I hit the trifecta to end Leg 2 of Wisdom Road.
First, incredible blues at Red’s Blues Club in Clarksdale, MS. The band starts in slowly, but by the third number they are hitting pile driver blues with a beat that thumps your chest and makes your foot rock heel to toe like no other music I know. For some reason, when I listen to live blues and close my eyes, it is like there are little strings around my eyes and across my forehead that pull my face up and down in tiny twitches as if being plucked in time with the guitarist or tossed up and down scales with the singer’s voice.
Second, I attended a black Baptist church service, the only white person there, and they were so hospitable; insisted I sit up front.

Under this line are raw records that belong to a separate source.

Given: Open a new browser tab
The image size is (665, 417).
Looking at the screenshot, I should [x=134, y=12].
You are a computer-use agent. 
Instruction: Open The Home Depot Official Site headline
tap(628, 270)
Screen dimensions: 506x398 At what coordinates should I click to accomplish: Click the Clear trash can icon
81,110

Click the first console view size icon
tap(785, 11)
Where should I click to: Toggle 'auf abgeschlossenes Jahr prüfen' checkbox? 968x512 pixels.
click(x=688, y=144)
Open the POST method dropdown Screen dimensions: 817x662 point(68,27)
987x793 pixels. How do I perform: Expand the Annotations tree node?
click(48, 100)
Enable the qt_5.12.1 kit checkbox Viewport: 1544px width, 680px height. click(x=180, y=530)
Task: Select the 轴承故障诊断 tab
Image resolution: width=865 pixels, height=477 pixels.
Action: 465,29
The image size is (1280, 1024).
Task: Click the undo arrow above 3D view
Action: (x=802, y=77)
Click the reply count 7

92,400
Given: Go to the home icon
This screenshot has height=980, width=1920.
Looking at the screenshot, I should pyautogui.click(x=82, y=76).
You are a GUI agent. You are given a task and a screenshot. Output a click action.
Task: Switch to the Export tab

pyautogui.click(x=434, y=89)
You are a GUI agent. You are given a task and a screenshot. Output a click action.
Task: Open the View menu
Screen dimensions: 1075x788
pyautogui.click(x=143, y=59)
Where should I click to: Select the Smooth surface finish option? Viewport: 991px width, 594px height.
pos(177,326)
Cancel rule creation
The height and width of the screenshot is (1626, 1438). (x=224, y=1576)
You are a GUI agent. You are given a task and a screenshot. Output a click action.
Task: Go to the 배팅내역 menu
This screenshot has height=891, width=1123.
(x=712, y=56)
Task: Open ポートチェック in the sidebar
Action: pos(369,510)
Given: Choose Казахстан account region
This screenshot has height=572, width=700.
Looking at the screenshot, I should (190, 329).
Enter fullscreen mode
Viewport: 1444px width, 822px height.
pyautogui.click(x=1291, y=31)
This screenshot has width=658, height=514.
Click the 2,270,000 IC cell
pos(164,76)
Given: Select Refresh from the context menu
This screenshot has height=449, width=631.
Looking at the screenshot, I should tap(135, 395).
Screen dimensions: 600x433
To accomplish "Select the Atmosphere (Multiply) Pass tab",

I have heard a choir in the Salzburg Cathedral, I have sung holy hymns with a congregation of thousands in a Hindu ashram, I have heard the call to prayer at dawn from a minaret in the western reaches of the Indian desert, and there is no music of faith that out-lifts a gospel choir. Their voices flow only upwards, into and beyond the vaulted church ceiling, and in that flow, carry a bit of each of us along with them.
Finally, the kindness of a stranger. Today I stored my RV in a place outside of Memphis, and had a Lyft ride to the airport scheduled for two days. They left me stranded, 45 minutes from the airport and no taxi service within 30 miles. Dave Whitmore is a retired operations trouble shooter for FedEx and lives in a small house at the storage facility to keep an eye on it. He just happened to be home; I offered him $100 to drive me to the airport. He said sure, we had a great chat, and then he absolutely refused my money. So many people have been kind and generous on this road, I guess I should stop being surprised, but I am. I don’t know what I would have done if Dave had not helped me out, other than sticking my thumb out on the highway. Dave and I agree that most people around the country are really pretty nice.
If my good luck holds, I will be home tonight!